The English Devolution and Community Empowerment Act 2025 has received Royal Assent – bringing with it a potential ‘ban’ on upwards-only rent reviews nears – looking set to trigger a complete overhaul of commercial leasing processes.
If brought into force, the ban is expected to trigger a fundamental change in the way UK commercial leases are structured, negotiated, and valued; with significant implications for landlords, tenants, and investors alike.
The English Devolution and Community Empowerment Act (the Act) has now received Royal Assent, although secondary legislation will be needed to enforce the ban on upwards-only rent views.
Once the relevant sections of the Act are in force, it would spell the effective ‘banning’ of upwards-only rent reviews for commercial leases – in turn presenting pertinent changes for how commercial leases are drafted and negotiated.

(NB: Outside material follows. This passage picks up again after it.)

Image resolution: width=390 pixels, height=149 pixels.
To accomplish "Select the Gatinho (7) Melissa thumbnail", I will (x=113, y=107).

The new rules will apply primarily to newly-granted business leases where both Element 1 (referring to the amount of rent (the Reference Amount) being determined by reference to an index or multiplier, the actual rent, a hypothetical market rent, or a turnover amount), and Element and 2 (when the new passing or reviewed rent are different from the Reference Amount), and either:
a new passing rent is not known or specified on an existing rent review (in other words, it is subject to an external factor and cannot be determined when the lease is granted); or
where existing leases are varied after the ban in the Act comes into force so that they do not specify a new passing rent.
It is usual to see terms in commercial leases which allow for rents to be reviewed so they are the highest of the existing rent or the new rent that was calculated by reference to an index or multiplier. This ensures a minimum baseline of rent that can either stay the same or increase. It is uncommon to see rent review provisions that allow rent to decrease.
The consequence of a newly-granted lease or relevant variation incorporating the above is that rent reviews cannot result in a rent higher than the Reference Amount.
Any rent review mechanism which does prescribe a rent higher than the Reference Amount will be rendered ineffective by the new legislation – resulting in the rent instead being set at the Reference Amount.
Accordingly, the changes not only look set to have the effect of banning ‘upwards-only’ rent reviews – but could also culminate in a reduction of the rent payable.
Terms which allow for rent to go both up and down at the relevant review date will be accepted, along with stepped fixed rents. Caps on rent reviews are also permitted.
Existing leases granted before these provisions come into force will be unaffected, provided that any variation does not fall into the above category.
A recent amendment to the Act does, however, introduce a retrospective element: all tenancies granted via a tenancy renewal arrangement which was entered into on or after 17 March 2026 will be caught by the new rules proposed under the Act. This mechanism is devised to catch any kind of arrangements for future leases, whether or not they would be regarded as a contract.
Upwards-only reviews are the cornerstone of how property assets are valued; the proposals will change the complexion of the property investment market. While the government’s intentions appear to be limited to trying to address the vacant retail units, the impact of proposals will be much more widespread – covering sectors other than just retail.
This could result in the adoption of shorter leases without the ability for the tenant to renew pursuant to the 1954 Act. Stepped rent increases and indexed linked reviews which allow for the rent to go up and down will inevitably rise in popularity. There will likely be a knock-on impact on other commercial terms in such arrangements
There is also an indication that the government will look to introduce further guidance permitting landlords to rely on two or more Reference Amounts, so long as the calculations allow the Reference Amounts to both increase and decrease.
It is unclear what the timeline will be before the ban becomes legally binding but it will not take immediate effect now the Act has passed. The government has indicated an intent to consult on permitting the inclusion of collars in rent review clauses. These agree a maximum decrease in the rent and are usually seen with caps to the maximum increase for fairness between parties. This consultation will no doubt push back the introduction of the ban, but it may not push back the introduction of the retrospective element covering renewal arrangements, which could become retrospectively binding much sooner.
The Act is now law, but the ban is still pending – signalling change for the way in which the commercial property sector negotiates and deals with rent reviews.
Most newly-granted commercial leases, options to renew, and any variations around rent to existing leases will be caught by these provisions, so it is paramount to get on top of these changes early to ensure a smooth transition if (or when) the ban under the Act comes into force.
The government have confirmed that further guidance will be given before the ban takes effect, but parties should be looking at lease structuring and drafting now to be prepared.
- Landlords may face immediate exposure on tenancy renewal arrangements.
- Drafting may be more complex in the short term while parties grapple with the proposals.
- Existing leases entered into before the commencement will generally be exempt.
- The requirement of upwards-only rent reviews as a condition of being able to sublet will also be affected.